The answer must consist of the entries, copied exactly and in full.

........

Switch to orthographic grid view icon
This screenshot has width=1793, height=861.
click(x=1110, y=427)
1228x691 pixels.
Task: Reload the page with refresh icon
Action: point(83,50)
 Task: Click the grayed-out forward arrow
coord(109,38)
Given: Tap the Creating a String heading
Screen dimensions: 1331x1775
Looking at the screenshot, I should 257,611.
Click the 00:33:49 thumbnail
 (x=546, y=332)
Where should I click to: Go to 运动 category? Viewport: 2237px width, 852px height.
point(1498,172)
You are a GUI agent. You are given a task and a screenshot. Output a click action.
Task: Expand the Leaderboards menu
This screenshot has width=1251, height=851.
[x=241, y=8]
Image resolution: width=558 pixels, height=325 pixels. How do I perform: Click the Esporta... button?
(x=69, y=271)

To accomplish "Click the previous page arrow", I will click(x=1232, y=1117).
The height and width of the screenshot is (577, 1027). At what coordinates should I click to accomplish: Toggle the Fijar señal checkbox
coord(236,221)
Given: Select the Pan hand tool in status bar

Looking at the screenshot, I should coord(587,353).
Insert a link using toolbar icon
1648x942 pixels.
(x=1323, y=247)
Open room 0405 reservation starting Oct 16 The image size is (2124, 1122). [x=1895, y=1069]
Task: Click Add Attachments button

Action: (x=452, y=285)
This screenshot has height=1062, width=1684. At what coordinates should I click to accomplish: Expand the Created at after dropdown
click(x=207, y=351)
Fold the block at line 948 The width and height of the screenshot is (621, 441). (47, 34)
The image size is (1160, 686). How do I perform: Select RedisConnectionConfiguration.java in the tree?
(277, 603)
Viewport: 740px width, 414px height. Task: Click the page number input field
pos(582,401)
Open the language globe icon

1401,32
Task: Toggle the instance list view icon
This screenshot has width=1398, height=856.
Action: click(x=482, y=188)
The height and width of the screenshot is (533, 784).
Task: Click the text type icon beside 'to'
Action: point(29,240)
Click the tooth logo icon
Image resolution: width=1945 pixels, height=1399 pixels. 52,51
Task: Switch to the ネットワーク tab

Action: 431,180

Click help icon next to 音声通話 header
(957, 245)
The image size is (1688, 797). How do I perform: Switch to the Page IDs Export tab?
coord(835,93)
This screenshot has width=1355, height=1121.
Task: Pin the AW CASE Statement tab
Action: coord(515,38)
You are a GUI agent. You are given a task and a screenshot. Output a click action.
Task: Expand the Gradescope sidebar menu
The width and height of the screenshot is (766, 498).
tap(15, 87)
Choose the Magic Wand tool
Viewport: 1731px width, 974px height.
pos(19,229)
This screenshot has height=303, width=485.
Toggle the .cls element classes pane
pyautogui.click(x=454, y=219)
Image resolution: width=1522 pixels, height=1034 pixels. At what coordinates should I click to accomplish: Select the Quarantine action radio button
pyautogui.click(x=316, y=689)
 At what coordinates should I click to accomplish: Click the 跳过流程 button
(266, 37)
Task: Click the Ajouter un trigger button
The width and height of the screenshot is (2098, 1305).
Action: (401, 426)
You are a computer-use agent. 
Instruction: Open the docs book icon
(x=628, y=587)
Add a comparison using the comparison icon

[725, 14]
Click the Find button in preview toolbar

........

• _Written answer_
Switch to orthographic grid view icon
This screenshot has width=1793, height=861.
click(x=1110, y=427)
1228x691 pixels.
Task: Reload the page with refresh icon
Action: point(83,50)
 Task: Click the grayed-out forward arrow
coord(109,38)
Given: Tap the Creating a String heading
Screen dimensions: 1331x1775
Looking at the screenshot, I should 257,611.
Click the 00:33:49 thumbnail
 (x=546, y=332)
Where should I click to: Go to 运动 category? Viewport: 2237px width, 852px height.
point(1498,172)
You are a GUI agent. You are given a task and a screenshot. Output a click action.
Task: Expand the Leaderboards menu
This screenshot has width=1251, height=851.
[x=241, y=8]
Image resolution: width=558 pixels, height=325 pixels. How do I perform: Click the Esporta... button?
(x=69, y=271)

To accomplish "Click the previous page arrow", I will click(x=1232, y=1117).
The height and width of the screenshot is (577, 1027). At what coordinates should I click to accomplish: Toggle the Fijar señal checkbox
coord(236,221)
Given: Select the Pan hand tool in status bar

Looking at the screenshot, I should coord(587,353).
Insert a link using toolbar icon
1648x942 pixels.
(x=1323, y=247)
Open room 0405 reservation starting Oct 16 The image size is (2124, 1122). [x=1895, y=1069]
Task: Click Add Attachments button

Action: (x=452, y=285)
This screenshot has height=1062, width=1684. At what coordinates should I click to accomplish: Expand the Created at after dropdown
click(x=207, y=351)
Fold the block at line 948 The width and height of the screenshot is (621, 441). (47, 34)
The image size is (1160, 686). How do I perform: Select RedisConnectionConfiguration.java in the tree?
(277, 603)
Viewport: 740px width, 414px height. Task: Click the page number input field
pos(582,401)
Open the language globe icon

1401,32
Task: Toggle the instance list view icon
This screenshot has width=1398, height=856.
Action: click(x=482, y=188)
The height and width of the screenshot is (533, 784).
Task: Click the text type icon beside 'to'
Action: point(29,240)
Click the tooth logo icon
Image resolution: width=1945 pixels, height=1399 pixels. 52,51
Task: Switch to the ネットワーク tab

Action: 431,180

Click help icon next to 音声通話 header
(957, 245)
The image size is (1688, 797). How do I perform: Switch to the Page IDs Export tab?
coord(835,93)
This screenshot has width=1355, height=1121.
Task: Pin the AW CASE Statement tab
Action: coord(515,38)
You are a GUI agent. You are given a task and a screenshot. Output a click action.
Task: Expand the Gradescope sidebar menu
The width and height of the screenshot is (766, 498).
tap(15, 87)
Choose the Magic Wand tool
Viewport: 1731px width, 974px height.
pos(19,229)
This screenshot has height=303, width=485.
Toggle the .cls element classes pane
pyautogui.click(x=454, y=219)
Image resolution: width=1522 pixels, height=1034 pixels. At what coordinates should I click to accomplish: Select the Quarantine action radio button
pyautogui.click(x=316, y=689)
 At what coordinates should I click to accomplish: Click the 跳过流程 button
(266, 37)
Task: Click the Ajouter un trigger button
The width and height of the screenshot is (2098, 1305).
Action: (401, 426)
You are a computer-use agent. 
Instruction: Open the docs book icon
(x=628, y=587)
Add a comparison using the comparison icon

[725, 14]
Click the Find button in preview toolbar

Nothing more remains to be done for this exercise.